By 7 weeks after the date of application most plots showed less than satisfactory color. None of the treatments maintained the highly desirable color response through 7 weeks. However, even 11 weeks after application of the products, there was a significant difference in color between the low and high rates of application. Most products had a 2 or 3 rating (unacceptable) 11 weeks after application at the lowest rate; whereas, they had a rating of 5 (satisfactory) at the highest rate of application.
After color ratings were made on week 3, clipping yields were made from replications 2 and 3 (Rep. 1 was still showing severe iron chlorosis in some treatments).

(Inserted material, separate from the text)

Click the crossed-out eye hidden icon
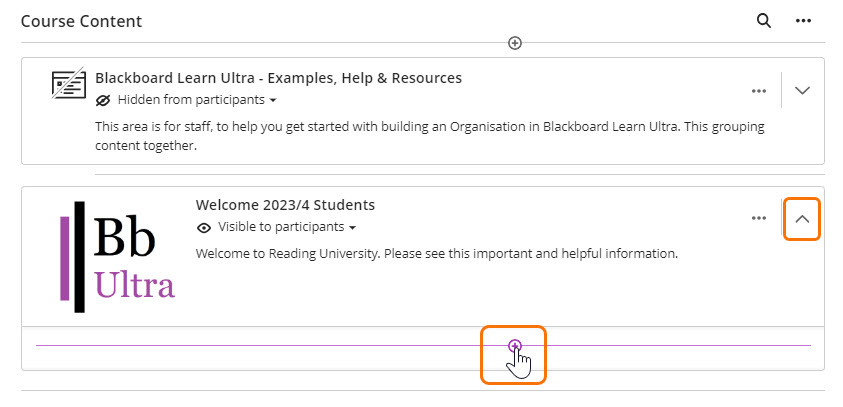This screenshot has height=407, width=843. (x=103, y=100)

Plots were harvested with a 20-inch reel mower and fresh weights of clippings were recorded on site. Yields shown represent ounces of fresh clippings collected from 20" x 6' plots.
Clipping yields had little or no relation to the color responses observed. For example, iron sulfate produced color ratings of 4 and 8 at the low and high rates of application; but the clipping yields were 4 ounces for both treatments. Other products showed similar responses in terms of clipping yields.
On the positive side, the clipping yields suggest that iron applications can significantly improve the color of the lawn without increasing the amount of grass clippings produced. With the concern today for disposal of grass clippings, it is important to document the fact that color and yield are not directly related, or that an improvement in color does not correspond to an increase in yield.
On alkaline soils, the recommended rates of application need to be increased to 2 or 3 times the lower recommended rates presently shown on product labels. As a homeowner, I would be disappointed in the observed response to lowest rates of application. Even at the 2x rate the observed response was disappointing.
Also, it was significant to note that improvements in color with iron applications did not correspond to increases in grass clippings produced.